**WORK REQUIRED:**
Return, word for word, only the lines of the data below that lie between the line with "You are a GUI" and the line with "Hipercaza C/aduana 1413500", those two lines included.

**DATA SECTION:**
.....

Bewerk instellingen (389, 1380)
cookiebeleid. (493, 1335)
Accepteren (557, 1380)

.....

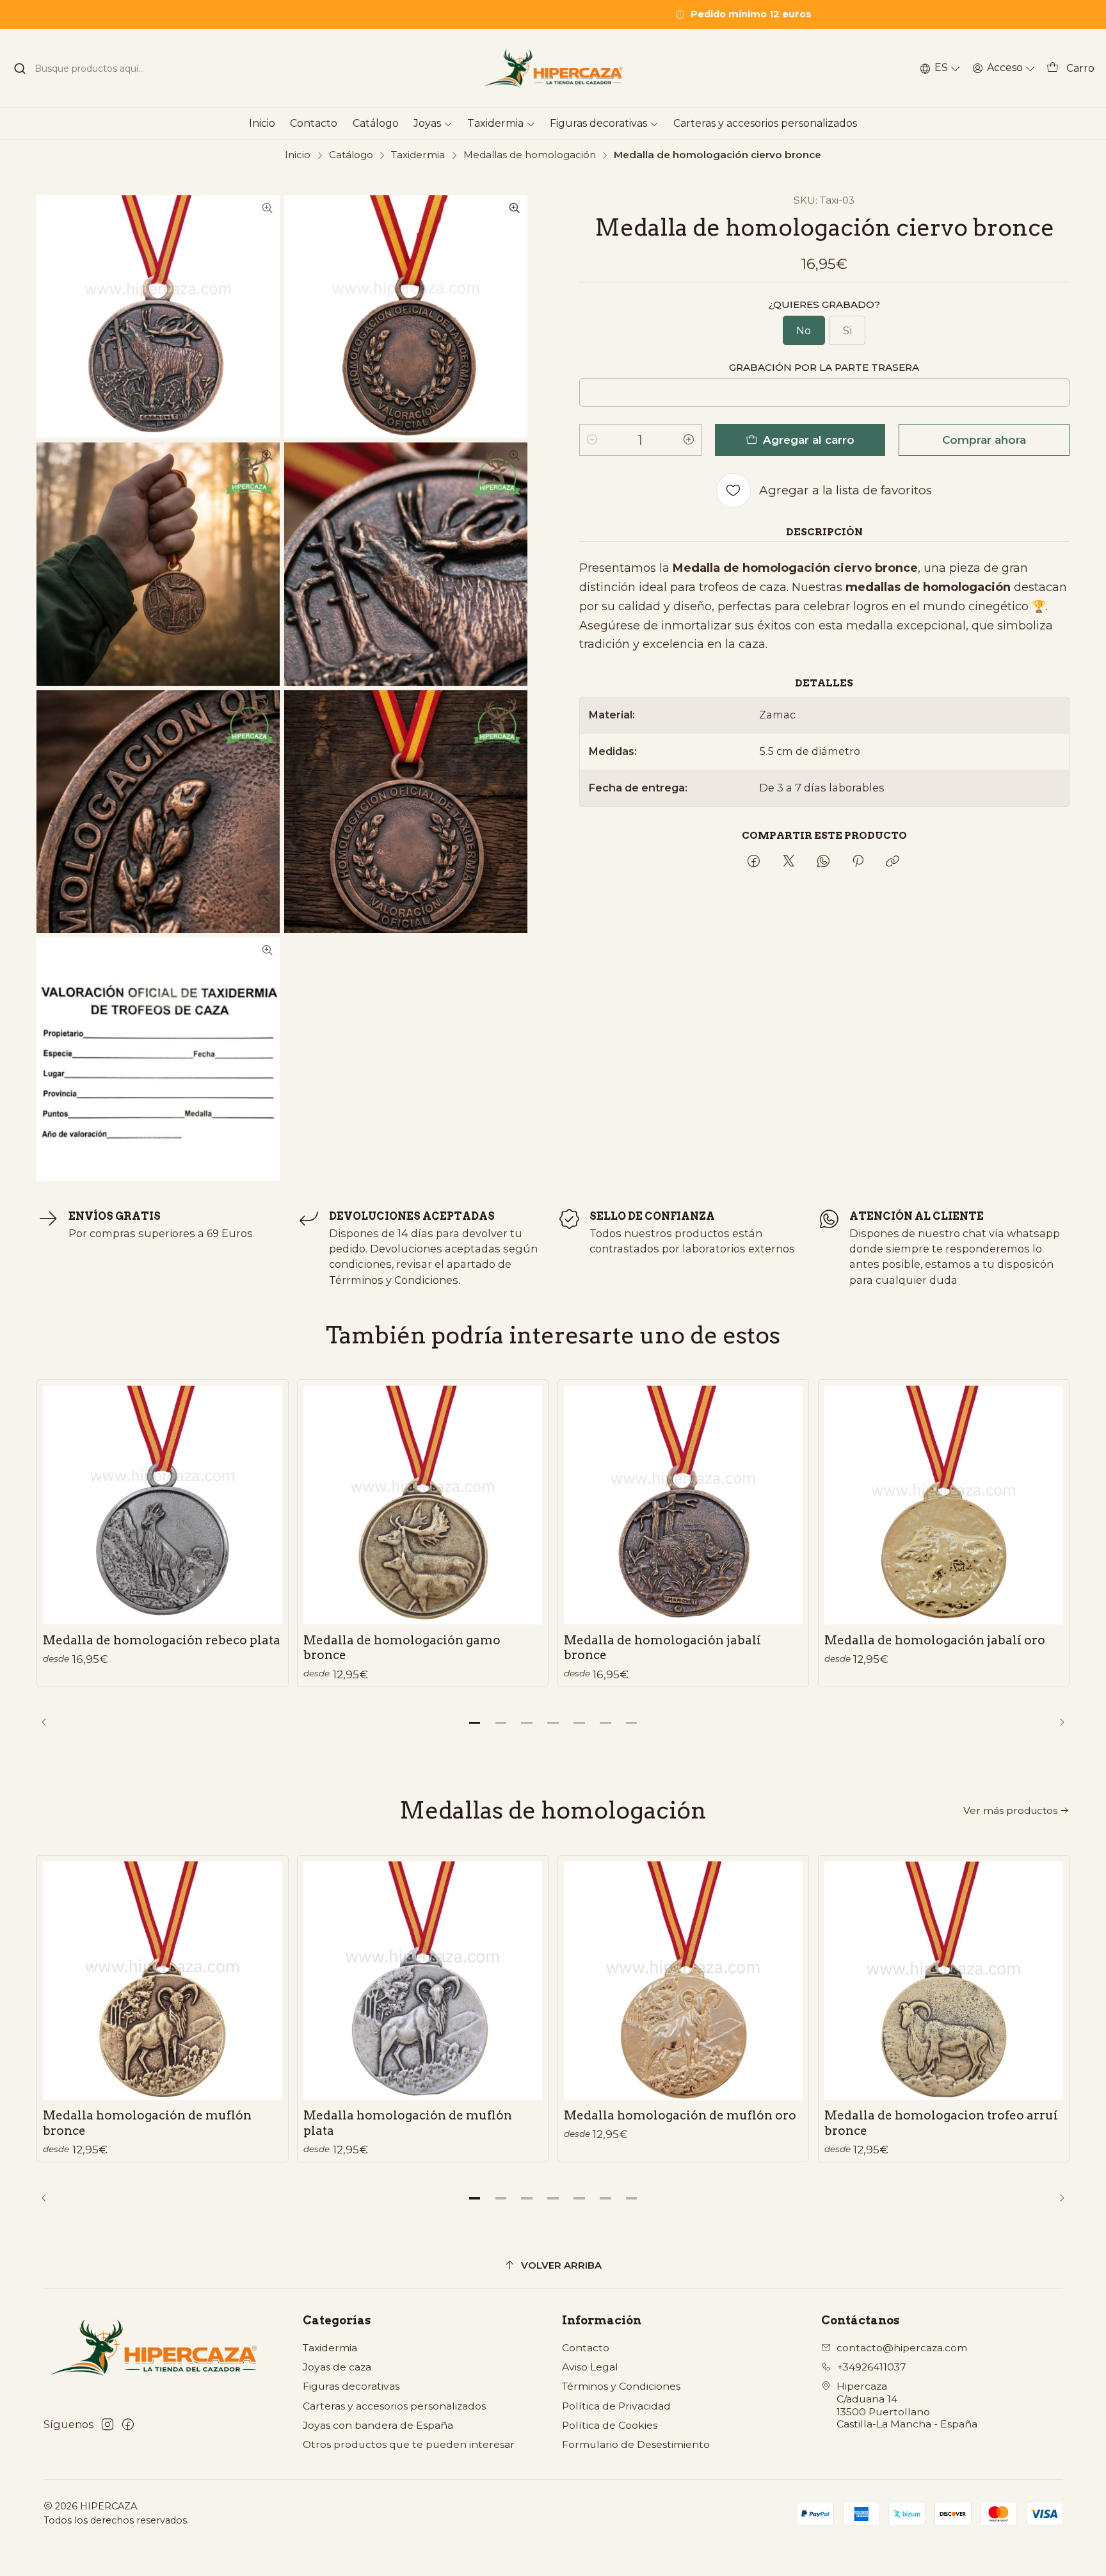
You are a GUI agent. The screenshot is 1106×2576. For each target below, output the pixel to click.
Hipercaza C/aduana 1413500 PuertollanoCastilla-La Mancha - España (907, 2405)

.....

**TASK SOLUTION:**
You are a GUI agent. The screenshot is 1106×2576. For each target below, output the pixel to click.
Hipercaza C/aduana 1413500 PuertollanoCastilla-La Mancha - España (907, 2405)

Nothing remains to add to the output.